• DIRECTIONS FOR THIS TASK
Repeat exactly, and only, the lines of the entries below from the one with "Versandzeit (311, 2060)" through the one with "Mehrweg Kreislauf für", both ends included.

• SUPPLIED INFORMATION
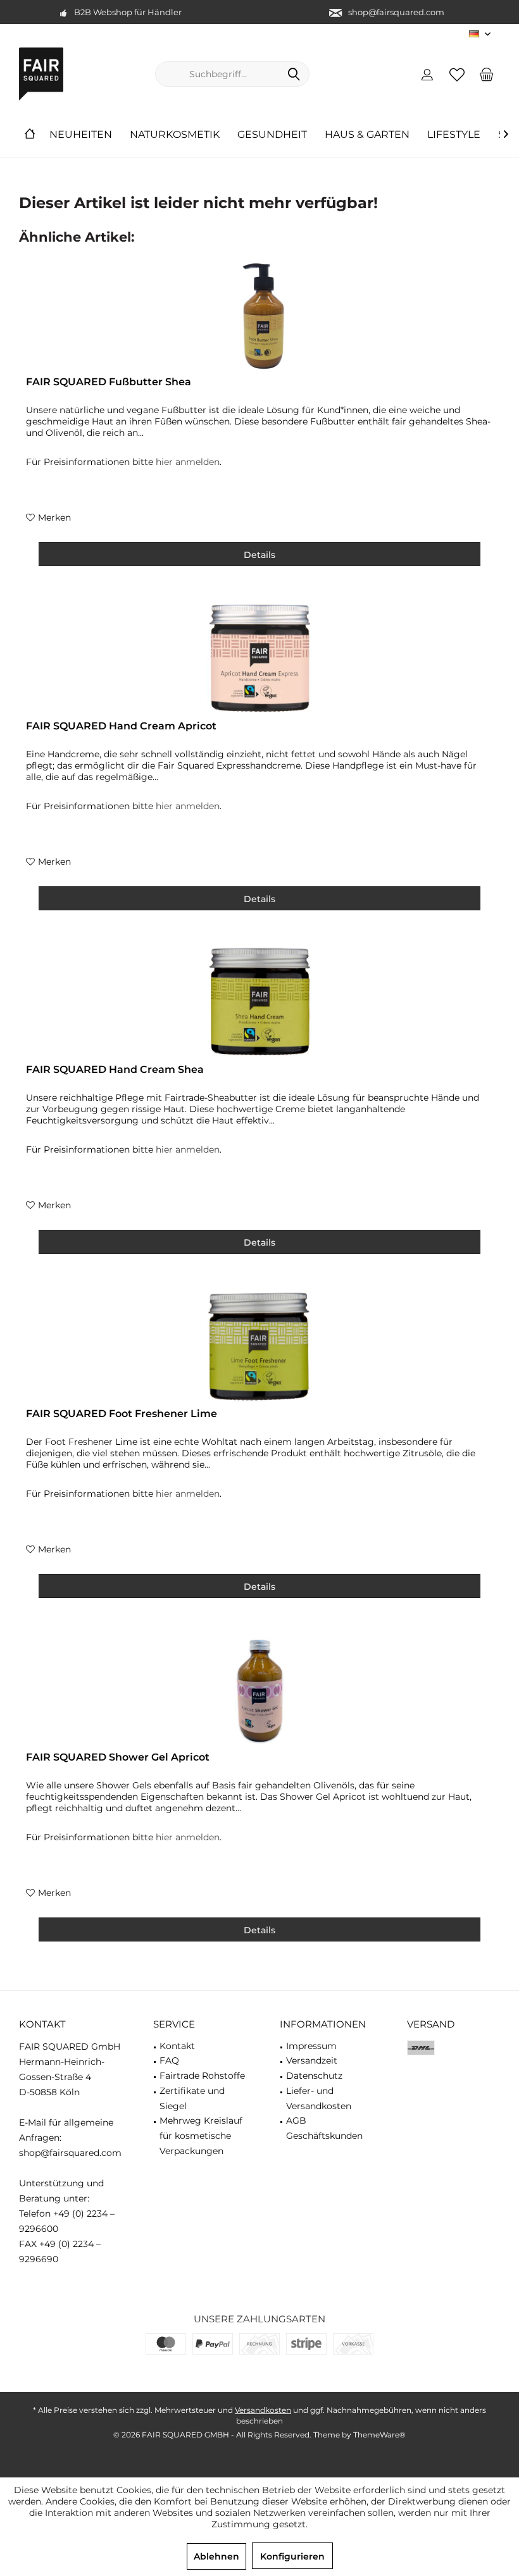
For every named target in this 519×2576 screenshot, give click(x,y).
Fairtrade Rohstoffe (202, 2075)
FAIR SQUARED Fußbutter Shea (108, 382)
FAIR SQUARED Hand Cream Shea (115, 1069)
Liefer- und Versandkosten (318, 2098)
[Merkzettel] (457, 74)
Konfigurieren (292, 2556)
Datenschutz (314, 2075)
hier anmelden (188, 462)
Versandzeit (311, 2060)
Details (259, 554)
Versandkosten (263, 2410)
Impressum (311, 2046)
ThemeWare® (379, 2434)
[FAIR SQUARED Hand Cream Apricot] (259, 660)
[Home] (30, 135)
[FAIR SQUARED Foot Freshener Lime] (259, 1347)
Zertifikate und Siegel (192, 2098)
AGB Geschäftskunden (324, 2128)
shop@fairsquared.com (396, 12)
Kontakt (177, 2046)
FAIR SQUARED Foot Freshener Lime (121, 1414)
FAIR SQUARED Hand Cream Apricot (121, 726)
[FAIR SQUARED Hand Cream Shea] (259, 1003)
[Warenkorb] (486, 74)
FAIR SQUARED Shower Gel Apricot (117, 1757)
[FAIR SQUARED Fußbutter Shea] (259, 316)
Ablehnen (216, 2556)
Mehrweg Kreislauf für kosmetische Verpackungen (200, 2136)
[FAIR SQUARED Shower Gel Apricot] (259, 1691)
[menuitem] (486, 74)
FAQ (169, 2060)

• OUTPUT BELOW
Versandzeit (311, 2060)
Details (259, 554)
Versandkosten (263, 2410)
Impressum (311, 2046)
ThemeWare® (379, 2434)
[FAIR SQUARED Hand Cream Apricot] (259, 660)
[Home] (30, 135)
[FAIR SQUARED Foot Freshener Lime] (259, 1347)
Zertifikate und Siegel (192, 2098)
AGB Geschäftskunden (324, 2128)
shop@fairsquared.com (396, 12)
Kontakt (177, 2046)
FAIR SQUARED Foot Freshener Lime (121, 1414)
FAIR SQUARED Hand Cream Apricot (121, 726)
[FAIR SQUARED Hand Cream Shea] (259, 1003)
[Warenkorb] (486, 74)
FAIR SQUARED Shower Gel Apricot (117, 1757)
[FAIR SQUARED Fußbutter Shea] (259, 316)
Ablehnen (216, 2556)
Mehrweg Kreislauf für kosmetische Verpackungen (200, 2136)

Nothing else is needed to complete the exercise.